The final device can be of any form factor such as mobile tablets, smartphones or wearable computers, as long as they fulfill the necessary requirements of (i) a programmable parallel processor, (ii) camera or sensory hardware to capture images from the surroundings, (iii) a digital display to return real time feedback to the user, and (iv) optionally, internet access for system updates.
The offline trainer system [1] manages the training of the neural network runs in several stages. The recognition target identification [2] process admits new target shapes (a set of initial 2D images or 3D models) into the system (offline trainer system [1]) to be later visually recognizable by the device (end user mobile device [8]). The artificial training data generation [3] process generates synthetic training images (training image data) based on the target shape to more efficiently train the neural network. The convolutional neural network training [4] process accomplishes the neural network learning of the target shapes. The configuration file creation [5] process generates a binary data file (a configuration file) which holds the architecture and configuration parameters of the fully trained neural network. The configuration distribution [6] process disseminates the newly learned configuration to any listening end user devices (end user mobile device [8]) through a wireless distribution [7]. The wireless distribution [7] is a method capable of transmitting the configuration details in the binary file to the corresponding client application running within the devices (End user mobile device [8]).

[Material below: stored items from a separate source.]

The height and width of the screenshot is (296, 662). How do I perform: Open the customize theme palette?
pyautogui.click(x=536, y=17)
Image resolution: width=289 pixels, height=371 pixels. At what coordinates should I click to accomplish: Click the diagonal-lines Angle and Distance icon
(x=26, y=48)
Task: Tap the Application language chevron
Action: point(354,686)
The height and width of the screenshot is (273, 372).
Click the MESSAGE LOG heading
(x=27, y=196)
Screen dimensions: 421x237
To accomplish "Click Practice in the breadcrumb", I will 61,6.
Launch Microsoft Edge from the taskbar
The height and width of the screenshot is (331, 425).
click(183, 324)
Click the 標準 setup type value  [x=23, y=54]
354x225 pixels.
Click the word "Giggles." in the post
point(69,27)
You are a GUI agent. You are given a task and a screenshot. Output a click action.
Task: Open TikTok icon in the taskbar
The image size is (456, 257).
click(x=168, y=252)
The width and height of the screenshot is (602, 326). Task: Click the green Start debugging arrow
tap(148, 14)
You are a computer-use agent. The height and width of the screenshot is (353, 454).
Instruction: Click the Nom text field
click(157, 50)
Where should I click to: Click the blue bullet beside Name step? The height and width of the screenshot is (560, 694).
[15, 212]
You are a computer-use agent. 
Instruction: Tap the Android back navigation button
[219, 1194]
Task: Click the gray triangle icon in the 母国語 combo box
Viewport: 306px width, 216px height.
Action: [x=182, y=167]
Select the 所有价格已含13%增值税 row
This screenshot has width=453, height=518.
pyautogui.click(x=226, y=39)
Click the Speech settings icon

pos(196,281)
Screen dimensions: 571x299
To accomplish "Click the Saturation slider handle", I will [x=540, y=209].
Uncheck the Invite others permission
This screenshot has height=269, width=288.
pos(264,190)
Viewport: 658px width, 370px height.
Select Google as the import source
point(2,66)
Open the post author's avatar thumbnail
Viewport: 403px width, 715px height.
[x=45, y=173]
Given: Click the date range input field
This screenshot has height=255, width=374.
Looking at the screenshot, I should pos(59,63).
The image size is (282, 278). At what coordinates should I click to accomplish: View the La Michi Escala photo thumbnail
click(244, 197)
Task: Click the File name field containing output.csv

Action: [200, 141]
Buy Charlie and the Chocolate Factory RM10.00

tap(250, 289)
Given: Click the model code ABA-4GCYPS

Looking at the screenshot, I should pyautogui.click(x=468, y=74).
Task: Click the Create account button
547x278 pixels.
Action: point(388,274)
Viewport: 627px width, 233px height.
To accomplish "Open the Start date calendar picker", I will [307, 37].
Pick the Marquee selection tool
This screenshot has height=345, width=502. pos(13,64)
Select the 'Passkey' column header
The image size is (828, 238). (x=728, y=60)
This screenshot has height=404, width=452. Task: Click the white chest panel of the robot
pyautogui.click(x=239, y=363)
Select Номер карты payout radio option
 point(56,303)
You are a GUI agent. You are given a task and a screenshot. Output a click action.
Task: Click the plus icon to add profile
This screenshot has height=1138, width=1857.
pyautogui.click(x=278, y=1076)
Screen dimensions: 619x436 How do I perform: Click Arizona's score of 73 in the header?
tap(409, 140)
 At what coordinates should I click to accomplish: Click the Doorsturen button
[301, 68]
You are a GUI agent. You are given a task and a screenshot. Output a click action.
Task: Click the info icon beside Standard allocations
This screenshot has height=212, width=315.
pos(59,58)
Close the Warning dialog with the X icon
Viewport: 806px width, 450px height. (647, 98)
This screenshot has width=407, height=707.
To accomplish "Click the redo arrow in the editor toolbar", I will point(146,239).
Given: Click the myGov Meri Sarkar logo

By generating the training data artificially, the system (offline trainer system [1] and end user mobile device [8]) is able to take advantage of an unlimited supply of sample training imagery without the expense of manually collecting and categorizing this data. This process builds a large number of data samples for each recognition target starting from one or more initial seed images or models. Seed images are usually clean copies of the shape or object to be used as a visual recognition target. Through a series of random manipulations, the seed image is transformed iteratively to create variations in space and color. Such a set of synthetic training images can be utilized with supervised training methods to allow the convolutional neural network to find the most optimal configuration state such that it can successfully identify never before seen images which match the shape of the original intended target.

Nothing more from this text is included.